Né à Paris en 1863, Paul Madeline appartient à cette génération de paysagistes qui, au tournant du XXe siècle, renouvelle la tradition impressionniste en lui apportant une sensibilité coloriste héritée du post-impressionnisme. Élève d'Albert Chaly à l'École des Beaux-Arts de Paris, il exerce d'abord une activité dans une maison d'édition afin de subvenir à ses besoins tout en poursuivant sa pratique artistique. Ses premières œuvres représentent principalement les paysages et les quais de la capitale.
Un tournant décisif intervient en 1894 lorsqu'il rencontre le poète Maurice Rollinat et le peintre Léon Detroy, qui l'initient aux paysages de la vallée de la Creuse. Séduit par cette nature encore préservée, Madeline y séjourne désormais plusieurs mois chaque année. Il rejoint ainsi le cercle des peintres de Crozant, dont il devient rapidement l'une des figures majeures aux côtés d'Armand Guillaumin, dont il admire la liberté de la touche et l'audace chromatique.
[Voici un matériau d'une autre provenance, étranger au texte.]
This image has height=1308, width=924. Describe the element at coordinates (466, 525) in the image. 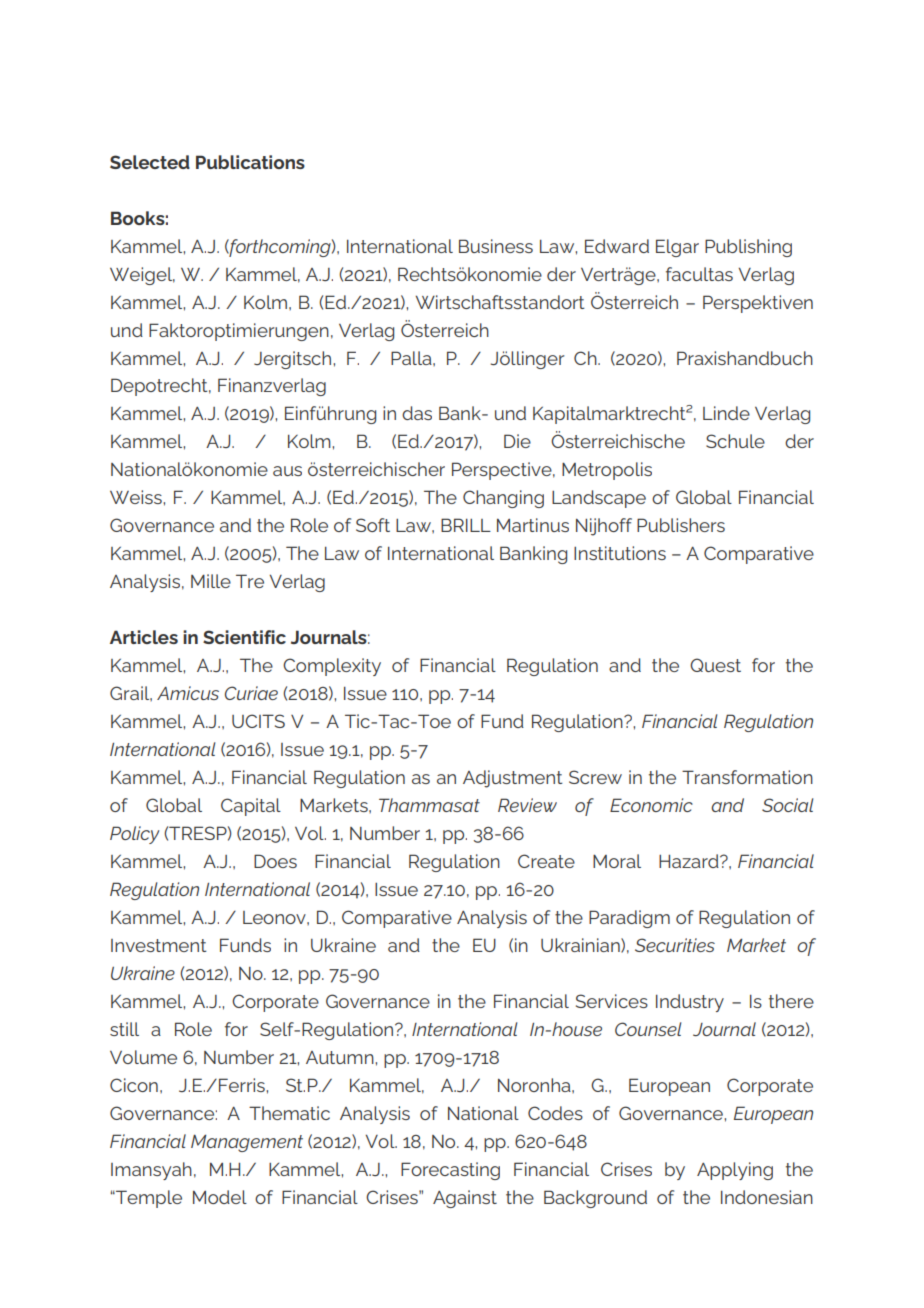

Sans jamais céder à une imitation directe, il développe une écriture personnelle fondée sur l'observation de la lumière et une palette d'une remarquable richesse, où les verts, les violets et les bleus dialoguent avec une grande subtilité.
Il expose régulièrement au Salon des Artistes Français à partir de 1894, où il obtient une mention honorable en 1897, puis participe à l'Exposition universelle de 1900. Le succès rencontré lui permet de vivre exclusivement de sa peinture dès 1902. Il devient ensuite sociétaire du Salon d'Automne ainsi que de la Société Nationale des Beaux-Arts, affirmant sa place parmi les principaux paysagistes français de son époque.
En 1908, Paul Madeline participe à la fondation deLa Société Moderne, groupe réunissant notamment Henri Lebasque, Edmond Aman-Jean, Jean-François Raffaëlli et Maurice Chabas. Soutenue par les galeries Devambez et Durand-Ruel, cette association entend promouvoir une peinture moderne fidèle aux conquêtes de l'impressionnisme tout en affirmant des recherches plastiques plus personnelles.
Au cours des années 1910, Madeline élargit son horizon et parcourt la Bretagne, la Normandie, la vallée de la Seine, la côte atlantique ainsi que le littoral méditerranéen. Ces voyages enrichissent considérablement son œuvre, dont la palette gagne en intensité et en liberté. Ses paysages privilégient désormais les effets atmosphériques et les harmonies colorées plutôt que la restitution topographique. Vers la fin de sa carrière, il introduit occasionnellement des figures vêtues de costumes régionaux, notamment bretons, qui apportent une présence humaine discrète à ses compositions.
Mobilisé comme peintre durant la Première Guerre mondiale, il réalise plusieurs œuvres consacrées au conflit avant de reprendre ses recherches paysagères. Il s'éteint à Paris en 1920. Six ans plus tard, le Salon des Indépendants lui rend hommage en organisant une importante rétrospective de son œuvre, consacrant la place qu'il occupe parmi les grands paysagistes français de la Belle Époque et des premières décennies du XXe siècle.